Não abra a maleta prateada

Transmissão de maldições através de meios meméticos não é nada novo, obviamente. Todo mundo assistiu O Chamado, e todas as maldições são ideias, no fim das contas, então quando se tornam populares o bastante a doença parece normal, o mundo passa a existir naquela linguagem, todo mundo se fode, Deus nos acuda.

A ideia que Silver Case transmite como uma maldição memética é a da Força Criminal. Kamui, o assassino que seu departamento está atrás, existe. Teoricamente, ao menos. Mas seu poder, que o faz ser um assassino muito mais perigoso do que outros assassinos é essa força criminal. Talvez ela seja algo como um vírus, mesmo, transmitida pelo ar, influenciando os próximos e os de imunidade baixa a seguir seus passos, talvez emular seus métodos, mas simplesmente se tornarem Maus. Se ela não for como um vírus, também, que diferença faz? A diferença entre influência psicológica ou fisiológica existe só para quem investiga, os afetados não se importam com isso. Busca por sentido em quem é afetado diretamente por ele é uma maneira sistemática de buscar conforto, encontrar ordem no caos, ter uma epifania pré-morte, mas não importa muito assim para o mundo que permanece além daquele círculo.

O mundo além do círculo quer saber motivos como maneira de registro para saber quais métodos funcionariam no futuro, como prevenção ou como paliativo, maneiras de ajudar a trazer o mundo de volta à normalidade após estas tragédias. Arrumar o lençol, colocar o chinelo depois de já ter sujado o pé, lembrar de segurar no metrô só após cair e ter que se apoiar na pessoa do seu lado uma vez, que sequer escuta suas desculpas pois ela também está brava que o túnel atrapalhou o sinal do spotify, a música não carregou e ela está sendo atacada pessoalmente por todos os sons de todo mundo à volta para prestar atenção só nas desculpas: o que vale prestar atenção é justamente o que a irrita mais, que justifica sua raiva, que não entende que até dava para ter arrumado a biblioteca do spotify previamente em casa se ela tivesse acordado vinte minutos antes, o que teria acontecido caso ela tivesse dormido melhor em vez de acordar no meio da noite com a goteira, lembrando ela que precisa arrumar o telhado, mas ela não tem dinheiro para isso neste mês pois mês passado a poupança já havia sido violada já que foi aniversário de uma pessoa que ela nem gosta mais tanto assim, pois sabe que tal pessoa traiu uma pessoa que ela gostava ainda mais, mas ela não pode falar nada pois são informações que ela não deveria saber e então tem que manter as aparências, e nada disso aconteceria caso não existisse a possibilidade de acesso à internet o tempo inteiro e você ainda tivesse que organizar a sua biblioteca de músicas como arquivos mp3 numa pasta no celular que você transferiu com um cabo USB que, aliás, ela tem certeza de que prejudicou de maneiras irreversíveis a bateria do seu celular por causa de todas as vezes que ela tentou carregá-lo no computador.

 

Todas as tragédias do mundo de Silver Case são Kamui se você franzir os olhos o bastante, e elas se espalham para frente, para trás, para cima e para baixo, literalmente, temporalmente, tudo está conectado se você quiser que esteja porque as maldições não são nada mais do que desejos humanos manifestados fisicamente, forças além do nosso controle que só fazem o que nós achamos que controlamos mas não o fazemos de fato.

Isolar eventos é tão impossível quanto isolar pessoas.
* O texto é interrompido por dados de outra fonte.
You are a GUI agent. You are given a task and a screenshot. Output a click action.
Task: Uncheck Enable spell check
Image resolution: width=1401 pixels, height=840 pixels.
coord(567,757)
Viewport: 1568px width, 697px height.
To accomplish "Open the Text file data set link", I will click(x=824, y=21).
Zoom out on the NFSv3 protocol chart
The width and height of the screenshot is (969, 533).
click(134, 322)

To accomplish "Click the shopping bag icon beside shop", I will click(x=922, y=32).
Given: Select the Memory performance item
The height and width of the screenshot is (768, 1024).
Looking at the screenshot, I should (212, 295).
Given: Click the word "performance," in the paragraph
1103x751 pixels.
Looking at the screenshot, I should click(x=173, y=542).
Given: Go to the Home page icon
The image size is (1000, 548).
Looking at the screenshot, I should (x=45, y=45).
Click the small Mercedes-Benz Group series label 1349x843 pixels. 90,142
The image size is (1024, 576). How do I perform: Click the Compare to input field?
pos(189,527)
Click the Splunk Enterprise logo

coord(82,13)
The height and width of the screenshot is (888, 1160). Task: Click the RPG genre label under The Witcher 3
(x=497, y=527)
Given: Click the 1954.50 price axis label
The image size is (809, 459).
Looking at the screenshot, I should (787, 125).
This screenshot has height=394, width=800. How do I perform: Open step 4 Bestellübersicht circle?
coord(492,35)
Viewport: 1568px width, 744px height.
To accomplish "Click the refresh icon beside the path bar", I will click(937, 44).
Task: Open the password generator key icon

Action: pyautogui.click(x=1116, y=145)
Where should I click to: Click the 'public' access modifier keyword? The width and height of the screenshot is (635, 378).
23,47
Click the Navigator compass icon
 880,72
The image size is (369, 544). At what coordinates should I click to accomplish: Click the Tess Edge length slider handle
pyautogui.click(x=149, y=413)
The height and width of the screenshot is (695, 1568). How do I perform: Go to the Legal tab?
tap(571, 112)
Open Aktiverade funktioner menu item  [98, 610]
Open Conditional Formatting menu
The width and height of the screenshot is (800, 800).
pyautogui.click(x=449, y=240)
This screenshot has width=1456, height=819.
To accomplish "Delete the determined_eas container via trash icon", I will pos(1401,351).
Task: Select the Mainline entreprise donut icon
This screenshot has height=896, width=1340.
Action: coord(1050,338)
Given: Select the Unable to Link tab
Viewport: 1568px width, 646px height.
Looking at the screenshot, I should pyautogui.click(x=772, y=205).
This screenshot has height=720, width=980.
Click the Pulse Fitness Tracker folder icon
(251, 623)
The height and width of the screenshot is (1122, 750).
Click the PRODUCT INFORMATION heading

Eles não funcionam linearmente: se espalham como fofocas, notícias, pessoas que precisam atravessar a rua, camas de hospital que estão ocupadas. O “Efeito Borboleta” não se aplica aqui porque tais eventos não ficam necessariamente maiores, são ondas grandes e pequenas que atravessam a todos em tamanhos incalculáveis.

Antropomorfização dessas ideias é natural, também, porque nós gostamos de nos vingar e é melhor ter algo material para isso, um símbolo físico onde podemos guardar toda a escuridão do mundo e chutá-la quando ela começa a vazar. Todos nós temos algum, alguns de nós tem mais de um, a nossa existência como Grupo Social também escolhe os seus e assim as coisas vão indo pra frente, escondendo para baixo do tapete ou abraçando de vez ou batendo até caber na lata de lixo. É impossível acabar com elas porque estão constantemente sendo criadas, pois Kamui não é mais um só. Cada um que sabe da existência de Kamui também pode ser um Kamui eventualmente. Você pode tentar tapar os olhos para não ver, o nariz para não cheirar, os ouvidos para não ouvir ou todos ao mesmo tempo para o vírus não chegar ao seu cérebro, mas ele chega. Todo mundo já está infectado, embora, nesse caso, todos os sintomas são ações e alguém já as cometeu antes.